---------- DATASET ROWS

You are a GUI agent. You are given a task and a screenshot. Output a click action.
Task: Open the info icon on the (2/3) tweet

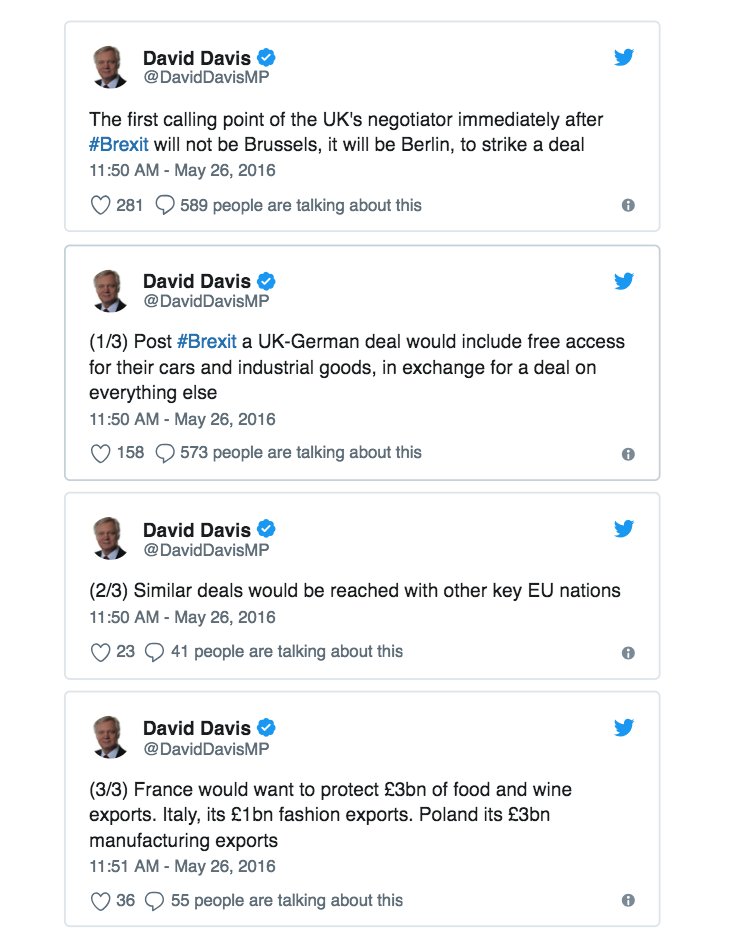coord(628,651)
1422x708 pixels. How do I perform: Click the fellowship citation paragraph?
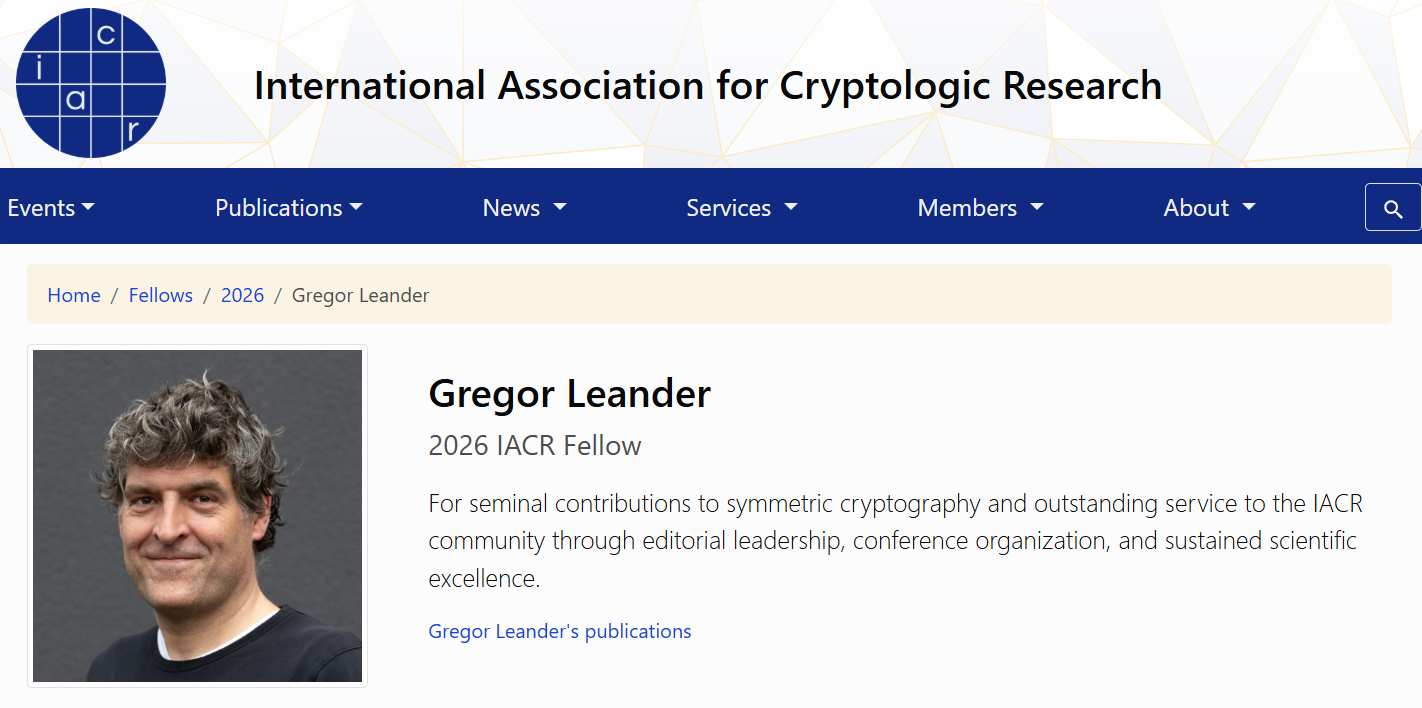pyautogui.click(x=895, y=540)
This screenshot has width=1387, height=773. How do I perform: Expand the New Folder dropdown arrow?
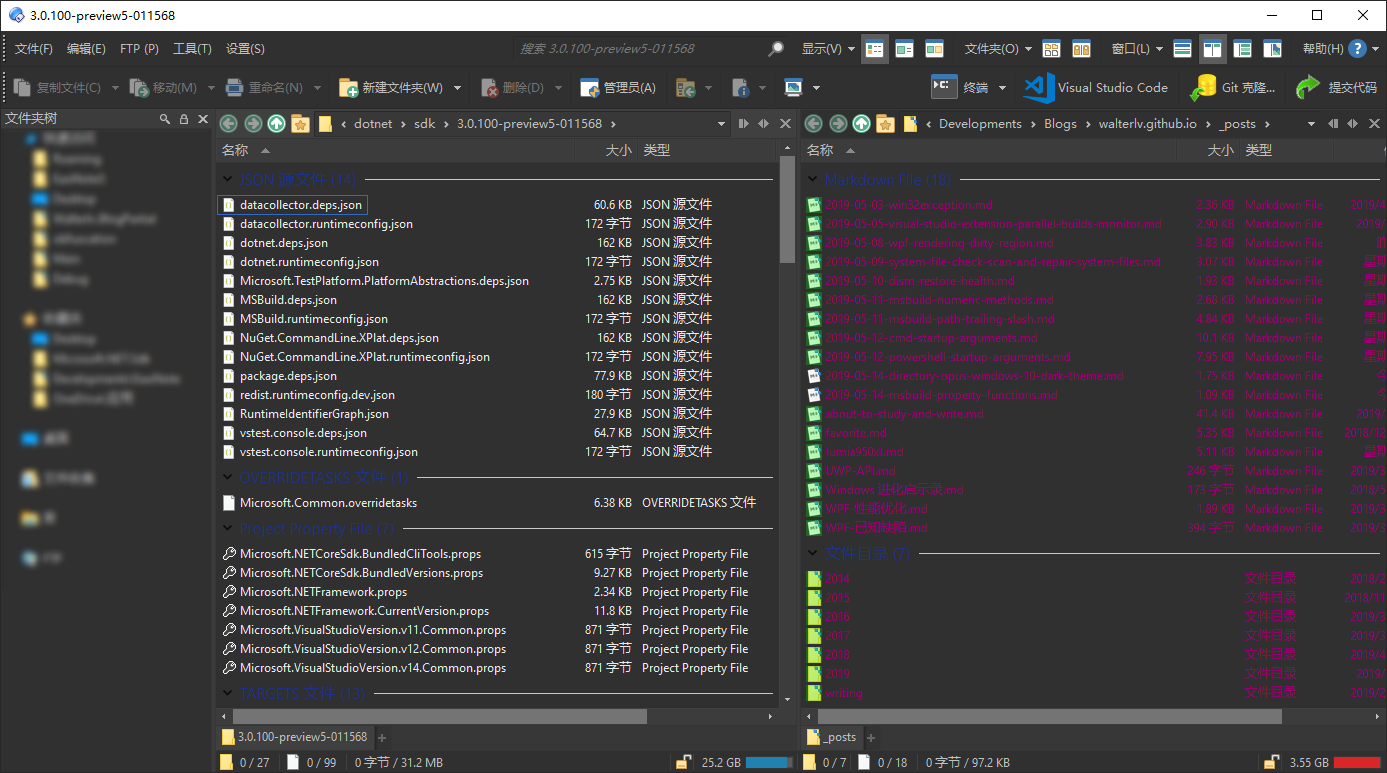coord(458,88)
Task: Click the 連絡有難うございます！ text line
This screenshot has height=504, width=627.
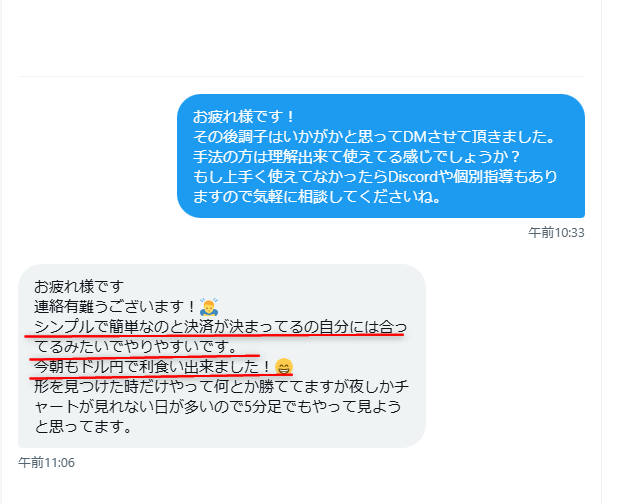Action: coord(115,307)
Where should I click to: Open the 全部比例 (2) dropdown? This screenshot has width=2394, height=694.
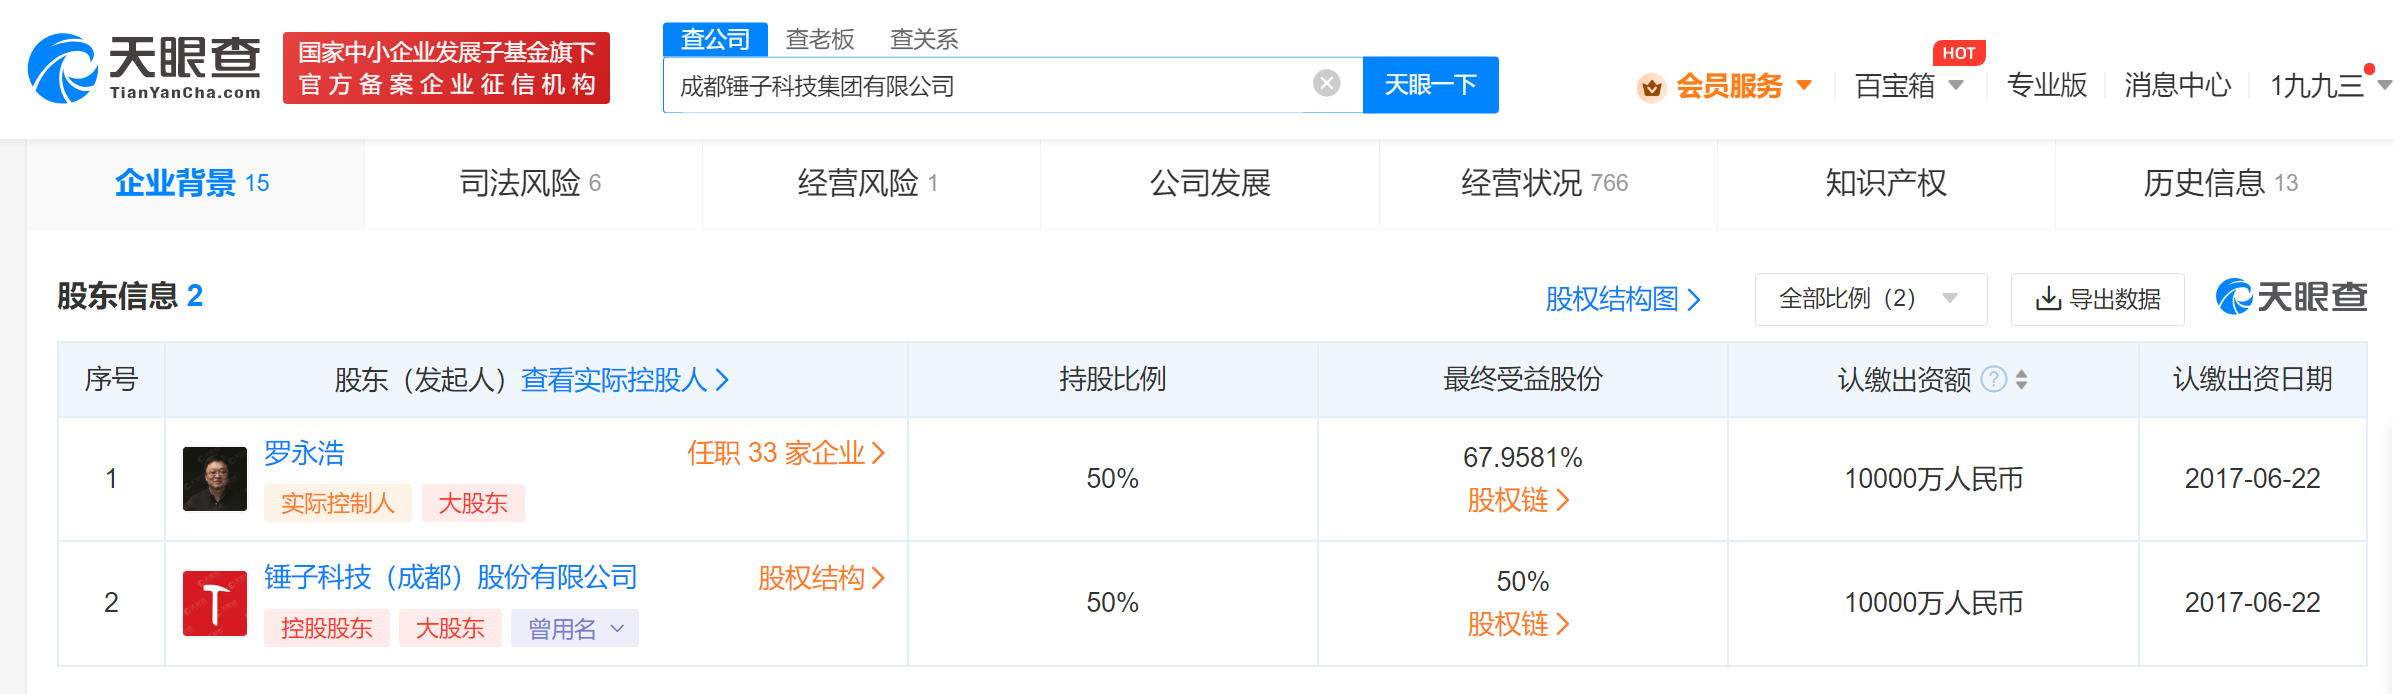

--------------------

Quote all of the lines above word for word, leaving the pictures out of your reply.

ANSWER TO THIS EXERCISE:
You are a GUI agent. You are given a task and a screenshot. Output a click action.
Task: Open the info icon on the (2/3) tweet

coord(628,651)
1422x708 pixels. How do I perform: Click the fellowship citation paragraph?
pyautogui.click(x=895, y=540)
This screenshot has width=1387, height=773. How do I perform: Expand the New Folder dropdown arrow?
coord(458,88)
Task: Click the 連絡有難うございます！ text line
This screenshot has height=504, width=627.
Action: coord(115,307)
Where should I click to: Open the 全部比例 (2) dropdown? This screenshot has width=2394, height=694.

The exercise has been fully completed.